A covid-19 mudou a minha realidade, como a de milhões de portugueses: agora é a partir de casa que tudo acontece. As aulas são agendadas no horário normal através da plataforma Colibri-Zoom. E dou por mim, de repente, em frente de mais de 20 futuras educadoras/professoras do 1.º ciclo do ensino básico, ou frente a mais de 20 futuros engenheiros mecatrónicos. Faço reuniões com São Tomé e Príncipe, com o Brasil através do Skype, falo com colegas através de WhatsApp, aumenta o número de emails.

O meu marido, militar há 33 anos, recebe uma chusma infernal de telefonemas. E fala, discute, planifica, tudo pelo telefone, mas não chega, vai ter de regressar à unidade onde presta serviço.

A minha filha, estudante do 12.º ano, faz os trabalhos que os professores pediram, estuda e, às vezes, ouço-a falar. “Disseste alguma coisa?”, grito do meu quarto. “Não, estou a falar com os meus amigos”, responde.

É frequente estarmos os três a falar ao mesmo tempo, em quartos diferentes, resolvendo questões de trabalho. Mas é difícil. Primeiro é difícil viver com a incerteza de um futuro que se nos mostra incerto, com a situação que o mundo vive, que a Europa vive, que Portugal vive. Mas também é muito difícil dar aulas sentadas frente a um computador, com os alunos a aparecerem em quadradinhos minúsculos. Volto ao início: só sei ser professora. E ser professora não é isto!

O professor só existe na acção, na relação directa, na interacção. A relação pedagógica exige estarmos em presença, obriga a uma constante observação, atenção e escuta do Outro. Obriga a acolher com o nosso olhar, com os nossos gestos, com as nossas palavras. Aprender é um processo que exige emoção, mas ensinar também.

Sempre soube que Sartre tinha razão, o Homem não pode sobreviver no quietismo. E então? Nesta circunstância temos de escolher a superação. Os nossos actos, enquanto professores, têm consequências, são capazes de fazer a diferença.

Então seguimos em frente, peço aos alunos que abram os microfones, que falem, que digam o que pensam. E encontro jovens preocupados, também eles cheios de incertezas, mas presentes. Querem aprender, querem saber, querem continuar, o seu futuro está em jogo. Eles têm consciência disso.
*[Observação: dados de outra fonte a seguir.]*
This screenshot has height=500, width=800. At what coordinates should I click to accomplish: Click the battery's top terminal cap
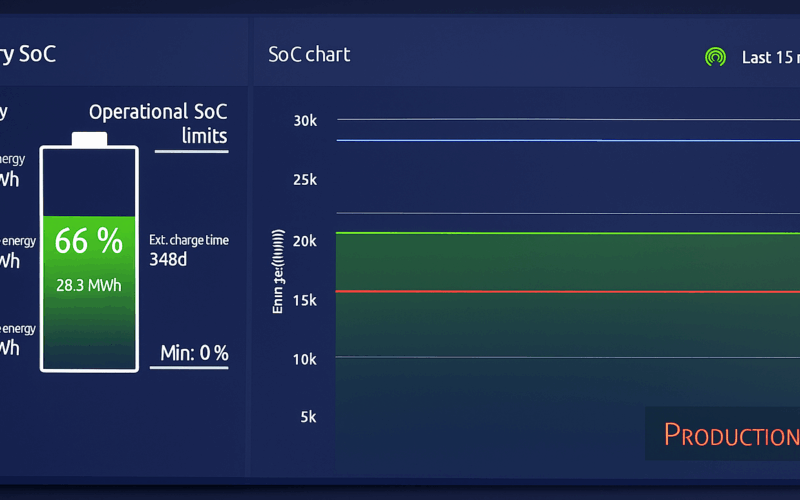tap(89, 138)
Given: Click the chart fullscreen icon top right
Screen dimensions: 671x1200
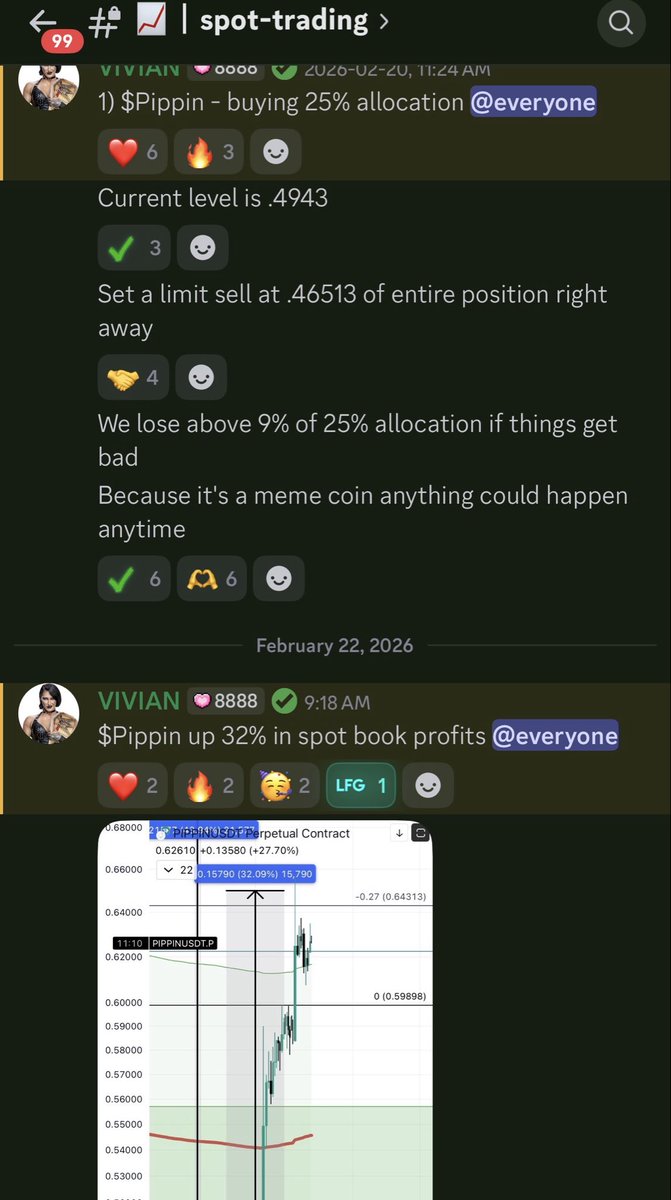Looking at the screenshot, I should 421,833.

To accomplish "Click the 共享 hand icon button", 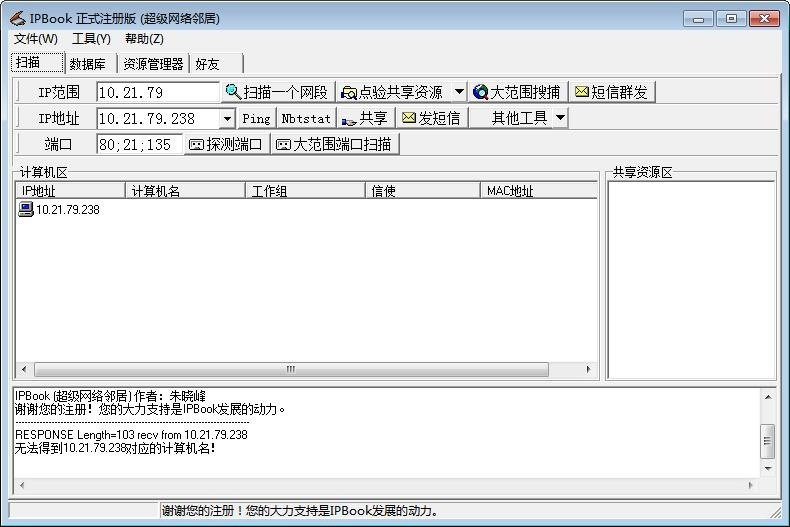I will (x=349, y=118).
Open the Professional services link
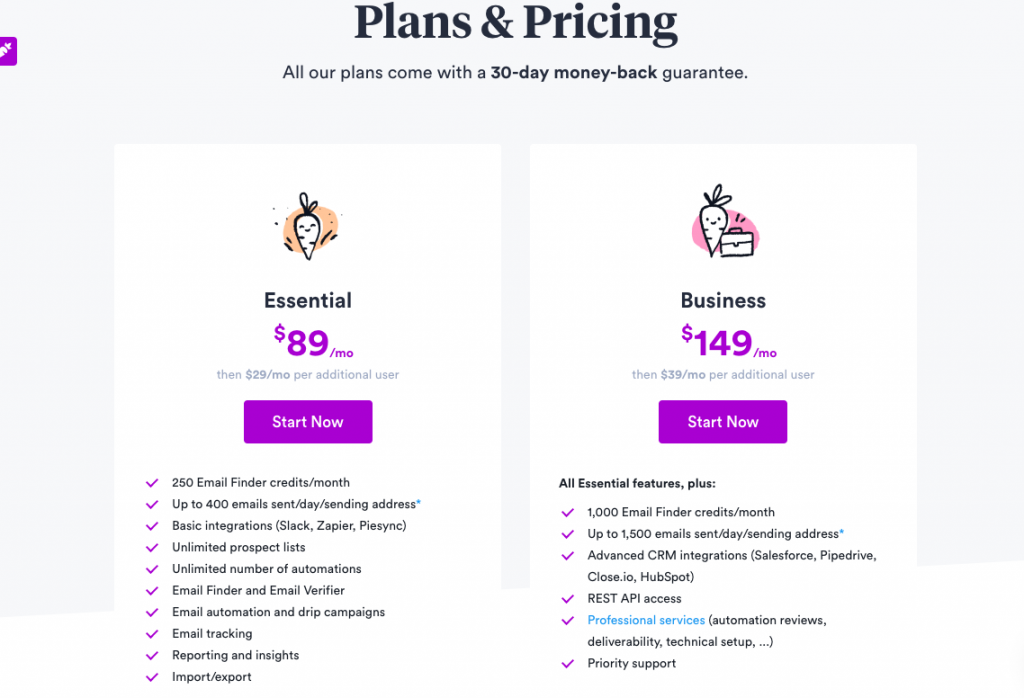Viewport: 1024px width, 698px height. [x=646, y=620]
Todos sabemos que, se cedermos ao medo, não conseguimos preservar os princípios universais que nos fazem viver enquanto humanidade. E, assim, a sala de aula nunca fecha. Está sempre aberta: alunos, mestrandos, doutorandos telefonam, enviam mensagens pelo Messenger, chamam-me pelo WhatsApp, pelo Skype, no Zoom. E a sala de aula permanece aberta!

O futuro do Homem é o Homem, tal como dizia Francis Ponge.